Professores parados, funcionários terceirizados a ponto de serem dispensados e ameaça de corte de energia elétrica. Este é o cenário da crise que as universidades estaduais paranaenses têm enfrentado em 2015. 

A situação ainda pode ficar pior, de acordo com Aldo Bona, presidente da Apiesp (Associação Paranaense de Professores de Ensino Superior Público). Ele aponta que, se o governo não repassar R$ 124 milhões das despesas de custeio, quatro das sete universidades públicas podem fechar as portas antes mesmo do início do ano letivo. 

De acordo com Bona, as instituições são a Unespar (Universidade Estadual do Paraná), Uenp (Universidade Estadual do Norte do Paraná), Unioeste (Universidade Estadual do Oeste) e Unicentro (Universidade Estadual do Centro-Oeste), instituição na qual ele é reitor. 

As universidades fechariam por falta de quadro de funcionários fixos e condições de contratações: “Precisamos do dinheiro para pagar terceirizados (limpeza, manutenção e vigilância) e estagiários.
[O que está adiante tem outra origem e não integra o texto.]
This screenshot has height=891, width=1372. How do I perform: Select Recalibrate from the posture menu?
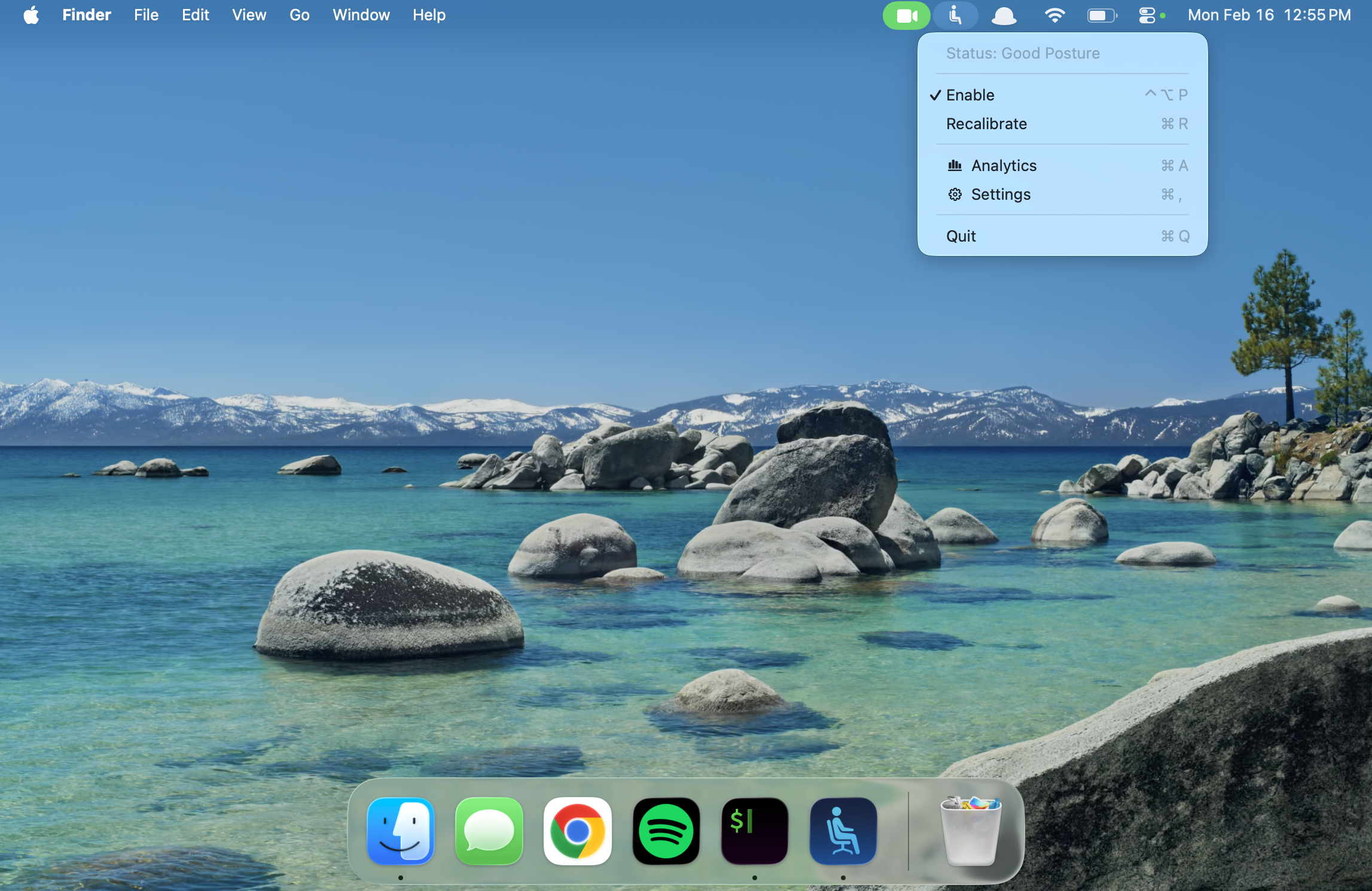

Sem a verba, não há como os pagar e sem eles não dá para atender o público. No caso da Unicentro, vamos dispensar 220 terceirizados e 330 estagiários se o impasse não for resolvido até sexta-feira (27)”, alerta. 

Além do problema para cobrir a folha de pagamento, as universidades estaduais paranaenses também enfrentam problemas para cobrir despesas de manutenção como, por exemplo, a conta de luz. “Na Unicentro (que fica na cidade de Guarapuava), já recebemos dois avisos de corte de energia elétrica. Estamos sem pagar o relativo ao ano passado”, diz Bona. 

Reunião pode resolver impasse

A solução para a crise pode vir de uma reunião nesta terça-feira (24) entre os reitores das estaduais e o governador Beto Richa (PSDB). De acordo com o secretário estadual de Ciência e Tecnologia, João Carlos Gomes, há otimismo por parte do governo. “Não vemos nenhum risco de fechamento. Claro que a situação é delicada, mas resolvida. Esperamos, até abril, repassar 30% do custeio. Mas vamos conversar”, diz. 

Apesar da perspectiva dos 30% da pasta de Ciência e Tecnologia, até o momento foi confirmado o repasse, por parte da Secretaria de Fazenda, de apenas R$ 2,4 milhões e a perspectiva de liberação de mais R$ 9 milhões para custeio das instituições. 

Mesmo que a questão do repasse de custeio seja resolvida, ainda não há previsão de início das aulas para as universidades do Paraná. Os professores estaduais continuam em greve até que sejam resolvidas outras questões, que também estão relacionadas com o corte de verbas do Executivo como, por exemplo, o corte de R$ 8 bi de verbas de docentes.